Number 1 that myth has been shown to be just that a myth multiple times. With proper priority's any area can go paid, they just have to establish priority's.

You should bill all patients. If every patient just paid $10 a month over time that would add up to a large amount of income every month. So again mismanagement is the blame.
 
My department has a budget approved by regional council. Council provides that money from the tax base. This includes capital expenditures and service enhancements. The region then presents the operating budget to the province which reimburses 50% of that.

The co-payment collected from patients does not directly fund the service but returns to the public purse.

No direct fundraising.
 
As has been stated numerous times prior in other posts, vollie EMS may be the only option for many rural areas. The tax base isn't able to support a paid service, and rural areas are typically lower income, on average, compared to surrounding cities. What do you want them to do?
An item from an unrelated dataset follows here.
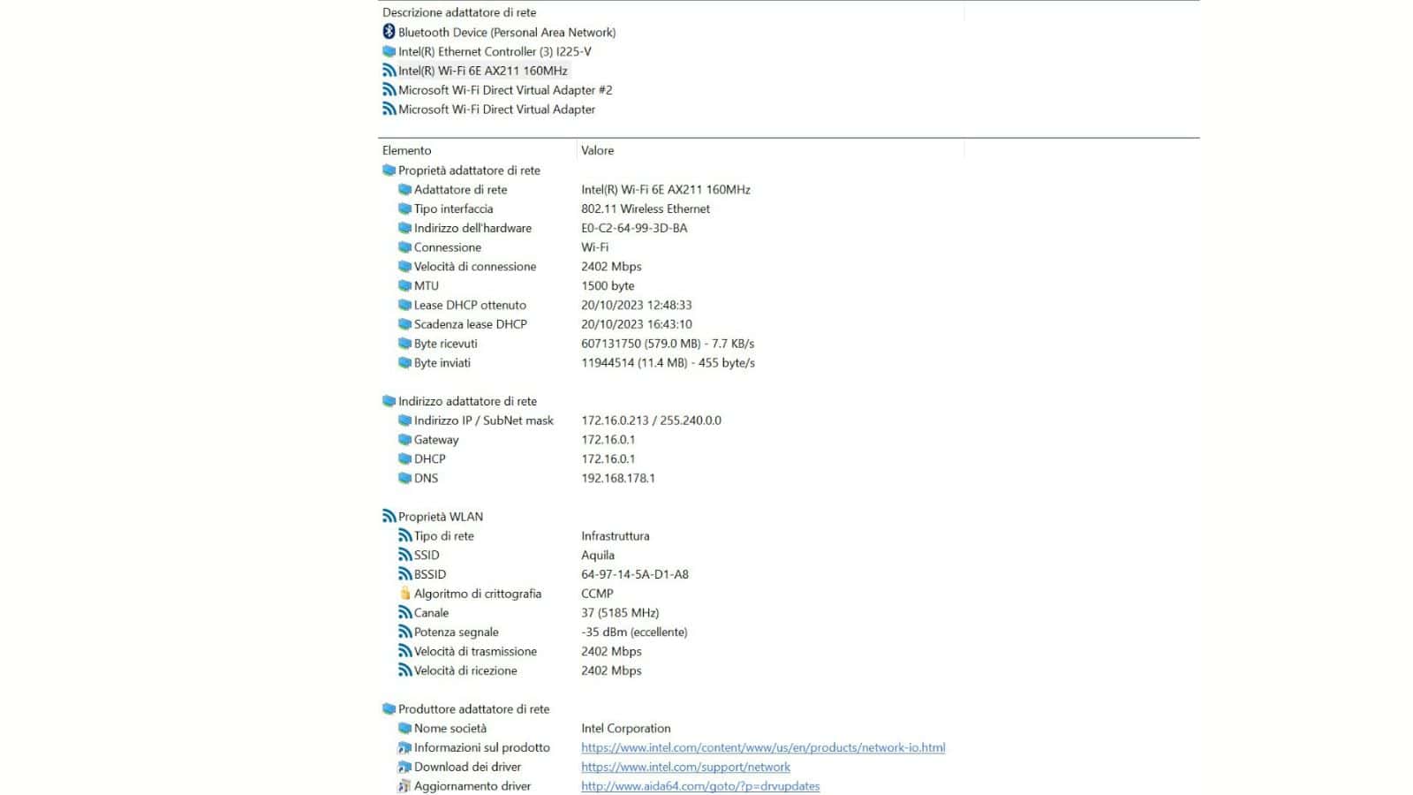
Task: Click the Wi-Fi 6E AX211 adapter icon
Action: tap(389, 71)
The community squad isn't going to go after someone's home or possessions due to inability to pay. Bad PR for them, and they could expect a drop in donations. Many will do third party billing so that only the insurance company is billed.

They couldn't go after property or personal possessions anyways as it is an unsecured debt.

It has also been stated and proven in numerous other threads that rurals counties can offer paid services. In fact, there is an active thread on it now..........

I've said it time and time again. If the two poorest counties in Texas (which as a reminder are also in the top ten in the U.S.) can offer paid ALS services, then it can be done.

Sometimes, you just have to be creative and prioritize resources.